Data shown START

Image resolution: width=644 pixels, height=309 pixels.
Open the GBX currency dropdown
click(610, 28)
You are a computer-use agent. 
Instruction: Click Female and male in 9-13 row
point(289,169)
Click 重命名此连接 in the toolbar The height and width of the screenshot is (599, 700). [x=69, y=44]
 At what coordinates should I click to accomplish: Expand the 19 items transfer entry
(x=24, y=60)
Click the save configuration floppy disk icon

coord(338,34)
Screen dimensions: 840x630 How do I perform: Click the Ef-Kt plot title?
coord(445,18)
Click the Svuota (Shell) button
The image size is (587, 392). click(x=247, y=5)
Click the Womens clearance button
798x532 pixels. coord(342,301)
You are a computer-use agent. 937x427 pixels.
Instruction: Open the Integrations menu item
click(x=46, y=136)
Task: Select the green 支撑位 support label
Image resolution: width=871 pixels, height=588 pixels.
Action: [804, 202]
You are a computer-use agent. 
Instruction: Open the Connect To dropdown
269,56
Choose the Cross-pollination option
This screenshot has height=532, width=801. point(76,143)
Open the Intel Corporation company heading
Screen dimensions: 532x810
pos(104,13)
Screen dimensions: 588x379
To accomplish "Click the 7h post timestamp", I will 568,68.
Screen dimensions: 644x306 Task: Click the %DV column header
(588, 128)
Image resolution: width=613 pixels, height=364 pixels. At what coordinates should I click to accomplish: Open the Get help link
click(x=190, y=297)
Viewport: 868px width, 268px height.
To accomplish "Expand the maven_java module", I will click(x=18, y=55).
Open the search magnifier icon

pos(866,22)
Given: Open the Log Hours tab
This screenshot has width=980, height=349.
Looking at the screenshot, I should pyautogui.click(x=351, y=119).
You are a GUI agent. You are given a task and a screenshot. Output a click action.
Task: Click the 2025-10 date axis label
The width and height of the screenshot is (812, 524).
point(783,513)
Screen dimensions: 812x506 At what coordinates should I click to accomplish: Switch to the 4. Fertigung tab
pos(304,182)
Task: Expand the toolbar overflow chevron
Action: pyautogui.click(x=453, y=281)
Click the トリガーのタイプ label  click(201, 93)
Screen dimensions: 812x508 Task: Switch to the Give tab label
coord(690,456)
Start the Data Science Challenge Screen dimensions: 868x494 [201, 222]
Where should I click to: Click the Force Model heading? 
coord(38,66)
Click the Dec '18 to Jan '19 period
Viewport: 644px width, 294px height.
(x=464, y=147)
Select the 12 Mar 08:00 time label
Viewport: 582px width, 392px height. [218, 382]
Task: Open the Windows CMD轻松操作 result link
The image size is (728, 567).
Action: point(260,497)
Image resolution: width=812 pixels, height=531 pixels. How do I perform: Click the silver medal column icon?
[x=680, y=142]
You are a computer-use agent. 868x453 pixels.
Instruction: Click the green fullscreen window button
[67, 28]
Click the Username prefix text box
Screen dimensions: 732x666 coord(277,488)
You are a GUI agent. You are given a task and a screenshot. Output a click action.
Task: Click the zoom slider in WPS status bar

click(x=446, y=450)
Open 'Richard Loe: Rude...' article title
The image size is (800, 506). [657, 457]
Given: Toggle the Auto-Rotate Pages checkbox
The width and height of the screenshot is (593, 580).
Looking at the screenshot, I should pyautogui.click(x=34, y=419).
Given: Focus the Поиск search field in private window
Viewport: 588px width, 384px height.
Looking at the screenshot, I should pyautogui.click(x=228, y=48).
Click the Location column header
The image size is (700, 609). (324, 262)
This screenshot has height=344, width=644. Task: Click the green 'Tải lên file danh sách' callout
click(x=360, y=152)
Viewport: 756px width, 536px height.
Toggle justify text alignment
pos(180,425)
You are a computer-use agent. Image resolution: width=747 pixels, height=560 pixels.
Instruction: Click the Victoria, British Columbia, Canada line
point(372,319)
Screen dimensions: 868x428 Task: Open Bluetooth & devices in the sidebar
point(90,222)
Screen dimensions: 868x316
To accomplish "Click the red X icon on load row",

Data shown END

• The problem
The task requires an exact transcription of all the data.

• Task output
Image resolution: width=644 pixels, height=309 pixels.
Open the GBX currency dropdown
click(610, 28)
You are a computer-use agent. 
Instruction: Click Female and male in 9-13 row
point(289,169)
Click 重命名此连接 in the toolbar The height and width of the screenshot is (599, 700). [x=69, y=44]
 At what coordinates should I click to accomplish: Expand the 19 items transfer entry
(x=24, y=60)
Click the save configuration floppy disk icon

coord(338,34)
Screen dimensions: 840x630 How do I perform: Click the Ef-Kt plot title?
coord(445,18)
Click the Svuota (Shell) button
The image size is (587, 392). click(x=247, y=5)
Click the Womens clearance button
798x532 pixels. coord(342,301)
You are a computer-use agent. 937x427 pixels.
Instruction: Open the Integrations menu item
click(x=46, y=136)
Task: Select the green 支撑位 support label
Image resolution: width=871 pixels, height=588 pixels.
Action: [804, 202]
You are a computer-use agent. 
Instruction: Open the Connect To dropdown
269,56
Choose the Cross-pollination option
This screenshot has height=532, width=801. point(76,143)
Open the Intel Corporation company heading
Screen dimensions: 532x810
pos(104,13)
Screen dimensions: 588x379
To accomplish "Click the 7h post timestamp", I will 568,68.
Screen dimensions: 644x306 Task: Click the %DV column header
(588, 128)
Image resolution: width=613 pixels, height=364 pixels. At what coordinates should I click to accomplish: Open the Get help link
click(x=190, y=297)
Viewport: 868px width, 268px height.
To accomplish "Expand the maven_java module", I will click(x=18, y=55).
Open the search magnifier icon

pos(866,22)
Given: Open the Log Hours tab
This screenshot has width=980, height=349.
Looking at the screenshot, I should pyautogui.click(x=351, y=119).
You are a GUI agent. You are given a task and a screenshot. Output a click action.
Task: Click the 2025-10 date axis label
The width and height of the screenshot is (812, 524).
point(783,513)
Screen dimensions: 812x506 At what coordinates should I click to accomplish: Switch to the 4. Fertigung tab
pos(304,182)
Task: Expand the toolbar overflow chevron
Action: pyautogui.click(x=453, y=281)
Click the トリガーのタイプ label  click(201, 93)
Screen dimensions: 812x508 Task: Switch to the Give tab label
coord(690,456)
Start the Data Science Challenge Screen dimensions: 868x494 [201, 222]
Where should I click to: Click the Force Model heading? 
coord(38,66)
Click the Dec '18 to Jan '19 period
Viewport: 644px width, 294px height.
(x=464, y=147)
Select the 12 Mar 08:00 time label
Viewport: 582px width, 392px height. [218, 382]
Task: Open the Windows CMD轻松操作 result link
The image size is (728, 567).
Action: point(260,497)
Image resolution: width=812 pixels, height=531 pixels. How do I perform: Click the silver medal column icon?
[x=680, y=142]
You are a computer-use agent. 868x453 pixels.
Instruction: Click the green fullscreen window button
[67, 28]
Click the Username prefix text box
Screen dimensions: 732x666 coord(277,488)
You are a GUI agent. You are given a task and a screenshot. Output a click action.
Task: Click the zoom slider in WPS status bar

click(x=446, y=450)
Open 'Richard Loe: Rude...' article title
The image size is (800, 506). [657, 457]
Given: Toggle the Auto-Rotate Pages checkbox
The width and height of the screenshot is (593, 580).
Looking at the screenshot, I should pyautogui.click(x=34, y=419).
Given: Focus the Поиск search field in private window
Viewport: 588px width, 384px height.
Looking at the screenshot, I should pyautogui.click(x=228, y=48).
Click the Location column header
The image size is (700, 609). (324, 262)
This screenshot has height=344, width=644. Task: Click the green 'Tải lên file danh sách' callout
click(x=360, y=152)
Viewport: 756px width, 536px height.
Toggle justify text alignment
pos(180,425)
You are a computer-use agent. Image resolution: width=747 pixels, height=560 pixels.
Instruction: Click the Victoria, British Columbia, Canada line
point(372,319)
Screen dimensions: 868x428 Task: Open Bluetooth & devices in the sidebar
point(90,222)
Screen dimensions: 868x316
To accomplish "Click the red X icon on load row",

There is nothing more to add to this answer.